O próximo trecho terá 6,4 km e contará com cinco estações (Panamby, Paraisópolis, Américo Maurano, Estádio do Morumbi e São Paulo-Morumbi). Nesse trecho, já foi concluído o projeto executivo para as obras civis, que envolvem a construção dos pilares, capitéis e vigas por onde trafegará o monotrilho. O Metrô também já publicou Decreto de Utilidade Pública (DUP) para a desapropriação de 51 imóveis necessários para as obras dessas cinco estações. A própria Folha de S. Paulo publicou matéria sobre o processo de desapropriação.

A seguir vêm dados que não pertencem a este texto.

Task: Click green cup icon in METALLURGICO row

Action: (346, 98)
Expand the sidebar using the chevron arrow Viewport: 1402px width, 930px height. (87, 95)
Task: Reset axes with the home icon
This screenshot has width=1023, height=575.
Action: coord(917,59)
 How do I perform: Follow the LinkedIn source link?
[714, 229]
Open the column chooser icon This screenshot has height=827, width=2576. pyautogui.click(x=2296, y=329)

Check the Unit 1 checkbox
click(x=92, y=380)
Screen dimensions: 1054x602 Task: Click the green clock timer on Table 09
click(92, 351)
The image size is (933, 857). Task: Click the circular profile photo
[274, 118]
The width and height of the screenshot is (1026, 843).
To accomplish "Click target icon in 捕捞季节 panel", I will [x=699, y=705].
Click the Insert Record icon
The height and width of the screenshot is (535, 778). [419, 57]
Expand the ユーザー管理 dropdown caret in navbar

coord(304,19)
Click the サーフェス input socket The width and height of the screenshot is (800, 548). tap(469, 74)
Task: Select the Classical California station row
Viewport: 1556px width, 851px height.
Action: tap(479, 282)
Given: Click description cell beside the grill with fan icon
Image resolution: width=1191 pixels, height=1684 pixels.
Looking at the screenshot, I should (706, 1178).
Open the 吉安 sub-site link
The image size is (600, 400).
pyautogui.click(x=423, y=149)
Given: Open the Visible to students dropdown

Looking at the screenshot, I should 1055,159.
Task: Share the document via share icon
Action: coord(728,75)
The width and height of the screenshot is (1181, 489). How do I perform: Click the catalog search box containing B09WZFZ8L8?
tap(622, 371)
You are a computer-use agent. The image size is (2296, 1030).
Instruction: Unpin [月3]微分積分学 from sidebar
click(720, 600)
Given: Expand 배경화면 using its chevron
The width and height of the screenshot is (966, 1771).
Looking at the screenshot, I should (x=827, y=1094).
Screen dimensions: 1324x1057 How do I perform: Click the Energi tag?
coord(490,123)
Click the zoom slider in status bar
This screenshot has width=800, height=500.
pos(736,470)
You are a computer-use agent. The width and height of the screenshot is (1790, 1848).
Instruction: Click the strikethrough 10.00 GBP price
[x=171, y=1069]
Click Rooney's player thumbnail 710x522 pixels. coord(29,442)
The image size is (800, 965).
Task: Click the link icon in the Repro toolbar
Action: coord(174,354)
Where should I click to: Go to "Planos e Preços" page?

Mais de 76% dos imóveis já foram desapropriados. Além disso, a Companhia já obteve a Licença Ambiental de Instalação (LAI) entre as estações Morumbi e Panamby e já deu andamento para requerer a LAI de Paraisópolis até São Paulo-Morumbi. A implantação desse segundo trecho depende principalmente da construção da avenida Perimetral (prolongamento da av. Hebe Camargo), de responsabilidade da prefeitura, para que o Metrô instale os pilares do monotrilho, além do desfecho de ações judiciais que estão em curso, envolvendo desapropriações na região do Panamby."